What you will do: Copy the data from the line with "Screen dimensions: 422x276" up to and including the line with "click(x=399, y=74)", scaling only the click coordinates in the answers by 1.25 and rounding each to a whole number, with halves rounded up. Leave all other text and numbers in those lines unchanged.

Data excerpts:
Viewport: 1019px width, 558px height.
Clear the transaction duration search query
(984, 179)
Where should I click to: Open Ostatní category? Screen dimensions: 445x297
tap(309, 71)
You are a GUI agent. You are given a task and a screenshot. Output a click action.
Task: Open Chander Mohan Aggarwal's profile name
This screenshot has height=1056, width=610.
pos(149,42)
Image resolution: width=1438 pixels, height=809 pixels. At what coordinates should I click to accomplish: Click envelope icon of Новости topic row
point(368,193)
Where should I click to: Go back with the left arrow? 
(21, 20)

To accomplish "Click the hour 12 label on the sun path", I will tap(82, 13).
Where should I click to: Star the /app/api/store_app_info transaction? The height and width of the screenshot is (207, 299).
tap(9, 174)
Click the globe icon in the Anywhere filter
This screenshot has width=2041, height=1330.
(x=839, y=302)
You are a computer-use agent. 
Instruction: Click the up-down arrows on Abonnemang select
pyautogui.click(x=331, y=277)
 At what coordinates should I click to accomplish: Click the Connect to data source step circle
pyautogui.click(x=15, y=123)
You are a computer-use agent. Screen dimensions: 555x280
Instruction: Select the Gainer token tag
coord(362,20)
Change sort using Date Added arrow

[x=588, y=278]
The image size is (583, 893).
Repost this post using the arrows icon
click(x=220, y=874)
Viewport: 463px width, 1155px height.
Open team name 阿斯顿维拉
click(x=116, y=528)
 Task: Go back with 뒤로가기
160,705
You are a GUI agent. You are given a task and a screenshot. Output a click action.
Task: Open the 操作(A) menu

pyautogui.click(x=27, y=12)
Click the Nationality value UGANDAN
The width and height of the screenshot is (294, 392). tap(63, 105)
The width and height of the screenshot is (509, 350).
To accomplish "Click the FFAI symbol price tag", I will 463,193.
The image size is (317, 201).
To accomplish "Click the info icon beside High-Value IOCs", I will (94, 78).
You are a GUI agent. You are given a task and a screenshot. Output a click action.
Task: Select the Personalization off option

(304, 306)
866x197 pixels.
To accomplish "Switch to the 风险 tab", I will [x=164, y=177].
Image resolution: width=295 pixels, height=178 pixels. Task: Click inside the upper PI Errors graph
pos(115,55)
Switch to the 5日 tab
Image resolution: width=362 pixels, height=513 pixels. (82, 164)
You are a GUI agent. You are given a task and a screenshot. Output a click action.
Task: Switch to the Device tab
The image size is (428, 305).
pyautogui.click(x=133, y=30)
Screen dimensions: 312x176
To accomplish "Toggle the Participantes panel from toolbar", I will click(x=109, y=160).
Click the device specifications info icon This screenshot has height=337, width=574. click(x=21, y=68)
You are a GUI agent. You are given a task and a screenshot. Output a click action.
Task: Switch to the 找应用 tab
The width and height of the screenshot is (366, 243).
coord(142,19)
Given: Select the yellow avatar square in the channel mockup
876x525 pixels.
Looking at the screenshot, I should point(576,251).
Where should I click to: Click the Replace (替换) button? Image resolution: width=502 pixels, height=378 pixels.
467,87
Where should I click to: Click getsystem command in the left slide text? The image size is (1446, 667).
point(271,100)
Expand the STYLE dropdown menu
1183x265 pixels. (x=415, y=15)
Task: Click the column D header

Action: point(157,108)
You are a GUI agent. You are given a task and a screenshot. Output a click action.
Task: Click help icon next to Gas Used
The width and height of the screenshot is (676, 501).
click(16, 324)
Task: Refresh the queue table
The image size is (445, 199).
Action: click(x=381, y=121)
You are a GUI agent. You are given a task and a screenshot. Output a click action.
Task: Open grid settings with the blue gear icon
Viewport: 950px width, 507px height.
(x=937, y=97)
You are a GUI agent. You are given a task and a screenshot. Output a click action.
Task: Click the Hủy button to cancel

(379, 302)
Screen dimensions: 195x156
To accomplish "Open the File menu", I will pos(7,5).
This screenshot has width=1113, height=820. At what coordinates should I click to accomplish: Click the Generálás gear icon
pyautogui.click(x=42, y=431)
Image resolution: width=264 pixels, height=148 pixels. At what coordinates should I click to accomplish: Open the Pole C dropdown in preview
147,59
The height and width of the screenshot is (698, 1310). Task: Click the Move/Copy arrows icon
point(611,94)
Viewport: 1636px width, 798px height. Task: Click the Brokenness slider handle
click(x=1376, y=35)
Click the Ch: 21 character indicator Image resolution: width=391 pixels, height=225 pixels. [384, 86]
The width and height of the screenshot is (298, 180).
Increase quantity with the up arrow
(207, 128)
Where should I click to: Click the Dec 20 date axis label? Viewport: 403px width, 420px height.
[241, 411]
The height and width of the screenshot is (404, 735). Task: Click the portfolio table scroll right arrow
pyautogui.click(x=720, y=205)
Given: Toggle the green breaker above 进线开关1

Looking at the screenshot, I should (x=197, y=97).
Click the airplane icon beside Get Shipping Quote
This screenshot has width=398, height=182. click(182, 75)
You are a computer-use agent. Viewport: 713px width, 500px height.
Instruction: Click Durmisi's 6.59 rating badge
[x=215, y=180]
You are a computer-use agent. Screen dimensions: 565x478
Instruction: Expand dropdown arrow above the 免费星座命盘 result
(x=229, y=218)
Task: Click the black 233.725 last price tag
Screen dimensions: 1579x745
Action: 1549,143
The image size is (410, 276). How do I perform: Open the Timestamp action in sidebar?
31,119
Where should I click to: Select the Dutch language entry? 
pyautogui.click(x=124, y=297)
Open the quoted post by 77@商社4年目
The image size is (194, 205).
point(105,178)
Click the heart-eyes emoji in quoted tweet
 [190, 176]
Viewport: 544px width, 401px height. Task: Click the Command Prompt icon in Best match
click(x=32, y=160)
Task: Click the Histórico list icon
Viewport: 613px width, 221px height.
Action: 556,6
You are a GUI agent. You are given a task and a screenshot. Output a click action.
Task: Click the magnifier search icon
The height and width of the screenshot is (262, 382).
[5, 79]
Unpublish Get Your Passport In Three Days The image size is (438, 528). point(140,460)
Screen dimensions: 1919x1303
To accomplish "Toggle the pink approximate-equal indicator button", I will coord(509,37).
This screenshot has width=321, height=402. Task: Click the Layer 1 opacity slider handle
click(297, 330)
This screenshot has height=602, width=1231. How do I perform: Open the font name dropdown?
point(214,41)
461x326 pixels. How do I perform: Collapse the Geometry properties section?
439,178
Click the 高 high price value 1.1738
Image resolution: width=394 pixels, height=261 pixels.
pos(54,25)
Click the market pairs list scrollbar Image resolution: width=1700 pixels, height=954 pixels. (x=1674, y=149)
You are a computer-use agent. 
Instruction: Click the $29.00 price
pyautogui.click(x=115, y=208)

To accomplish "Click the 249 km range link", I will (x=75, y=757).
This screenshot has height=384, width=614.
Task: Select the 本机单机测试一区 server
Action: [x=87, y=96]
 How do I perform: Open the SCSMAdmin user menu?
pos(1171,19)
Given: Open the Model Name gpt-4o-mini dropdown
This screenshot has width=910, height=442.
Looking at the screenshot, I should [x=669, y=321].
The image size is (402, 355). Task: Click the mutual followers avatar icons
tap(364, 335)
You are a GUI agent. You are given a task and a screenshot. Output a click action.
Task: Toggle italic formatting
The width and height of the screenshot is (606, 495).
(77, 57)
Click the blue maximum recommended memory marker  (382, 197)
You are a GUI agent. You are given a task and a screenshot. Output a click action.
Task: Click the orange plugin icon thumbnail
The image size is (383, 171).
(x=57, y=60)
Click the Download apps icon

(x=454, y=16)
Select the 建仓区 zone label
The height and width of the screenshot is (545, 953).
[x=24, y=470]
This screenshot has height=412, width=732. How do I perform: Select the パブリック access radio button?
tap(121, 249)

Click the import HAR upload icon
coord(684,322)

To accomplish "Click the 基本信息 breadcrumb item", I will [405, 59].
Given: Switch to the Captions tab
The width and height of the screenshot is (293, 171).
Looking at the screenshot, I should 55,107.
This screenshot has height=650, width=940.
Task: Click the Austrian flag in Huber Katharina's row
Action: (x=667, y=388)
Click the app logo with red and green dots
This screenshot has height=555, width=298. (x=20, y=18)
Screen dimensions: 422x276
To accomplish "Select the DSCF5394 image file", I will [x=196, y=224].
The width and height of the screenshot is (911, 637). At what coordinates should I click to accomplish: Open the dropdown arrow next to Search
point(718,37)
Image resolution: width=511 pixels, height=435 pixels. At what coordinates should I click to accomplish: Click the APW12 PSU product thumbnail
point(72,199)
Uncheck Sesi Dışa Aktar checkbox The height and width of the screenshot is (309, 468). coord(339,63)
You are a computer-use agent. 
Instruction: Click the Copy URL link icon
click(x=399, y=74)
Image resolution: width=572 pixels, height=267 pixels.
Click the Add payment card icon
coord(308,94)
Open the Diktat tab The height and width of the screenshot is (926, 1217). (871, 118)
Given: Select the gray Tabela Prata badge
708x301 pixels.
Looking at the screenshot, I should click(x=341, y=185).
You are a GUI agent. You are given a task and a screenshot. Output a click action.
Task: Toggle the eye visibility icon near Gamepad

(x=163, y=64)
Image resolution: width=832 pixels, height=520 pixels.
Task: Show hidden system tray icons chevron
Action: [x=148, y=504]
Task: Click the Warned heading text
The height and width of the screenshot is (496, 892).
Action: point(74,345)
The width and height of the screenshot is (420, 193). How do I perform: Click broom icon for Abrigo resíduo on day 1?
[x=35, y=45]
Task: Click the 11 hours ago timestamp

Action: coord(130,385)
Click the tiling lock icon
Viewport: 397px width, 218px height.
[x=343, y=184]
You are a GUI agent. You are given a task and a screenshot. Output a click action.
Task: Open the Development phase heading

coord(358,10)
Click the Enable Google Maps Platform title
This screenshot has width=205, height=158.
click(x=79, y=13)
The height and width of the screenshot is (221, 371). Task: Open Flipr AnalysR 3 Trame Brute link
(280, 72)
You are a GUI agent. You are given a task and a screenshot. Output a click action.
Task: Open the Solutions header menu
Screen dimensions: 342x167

Task output:
Screen dimensions: 422x276
To accomplish "Select the DSCF5394 image file", I will [x=245, y=280].
The width and height of the screenshot is (911, 637). At what coordinates should I click to accomplish: Open the dropdown arrow next to Search
point(898,46)
Image resolution: width=511 pixels, height=435 pixels. At what coordinates should I click to accomplish: Click the APW12 PSU product thumbnail
point(90,249)
Uncheck Sesi Dışa Aktar checkbox The height and width of the screenshot is (309, 468). coord(424,79)
You are a computer-use agent. 
Instruction: Click the Copy URL link icon
click(x=499, y=93)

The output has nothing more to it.